'''
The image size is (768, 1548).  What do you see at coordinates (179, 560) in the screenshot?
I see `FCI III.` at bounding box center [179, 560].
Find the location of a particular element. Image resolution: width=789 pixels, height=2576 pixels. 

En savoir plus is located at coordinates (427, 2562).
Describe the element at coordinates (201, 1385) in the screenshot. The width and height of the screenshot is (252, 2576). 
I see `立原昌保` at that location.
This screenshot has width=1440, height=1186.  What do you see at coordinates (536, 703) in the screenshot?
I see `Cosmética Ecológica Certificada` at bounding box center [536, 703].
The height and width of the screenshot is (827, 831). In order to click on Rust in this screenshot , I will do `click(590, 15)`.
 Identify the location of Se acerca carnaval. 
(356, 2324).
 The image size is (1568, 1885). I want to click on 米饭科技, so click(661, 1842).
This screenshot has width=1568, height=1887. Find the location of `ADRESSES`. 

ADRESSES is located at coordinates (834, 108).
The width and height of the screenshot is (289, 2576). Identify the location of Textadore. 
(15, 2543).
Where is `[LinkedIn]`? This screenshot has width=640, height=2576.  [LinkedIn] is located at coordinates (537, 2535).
'''
What needs to be done —
Starting at the line that contains "The height and" and continuing through the last of the lines above, output those lines as a Markdown table with the columns Row and Line. Skip any blank lines.

Task answer —
| Row | Line |
|---|---|
| 1 | The height and width of the screenshot is (827, 831). In order to click on Rust in this screenshot , I will do `click(590, 15)`. |
| 2 |  Identify the location of Se acerca carnaval.  |
| 3 | (356, 2324). |
| 4 |  The image size is (1568, 1885). I want to click on 米饭科技, so click(661, 1842). |
| 5 | This screenshot has width=1568, height=1887. Find the location of `ADRESSES`.  |
| 6 | ADRESSES is located at coordinates (834, 108). |
| 7 | The width and height of the screenshot is (289, 2576). Identify the location of Textadore.  |
| 8 | (15, 2543). |
| 9 | Where is `[LinkedIn]`? This screenshot has width=640, height=2576.  [LinkedIn] is located at coordinates (537, 2535). |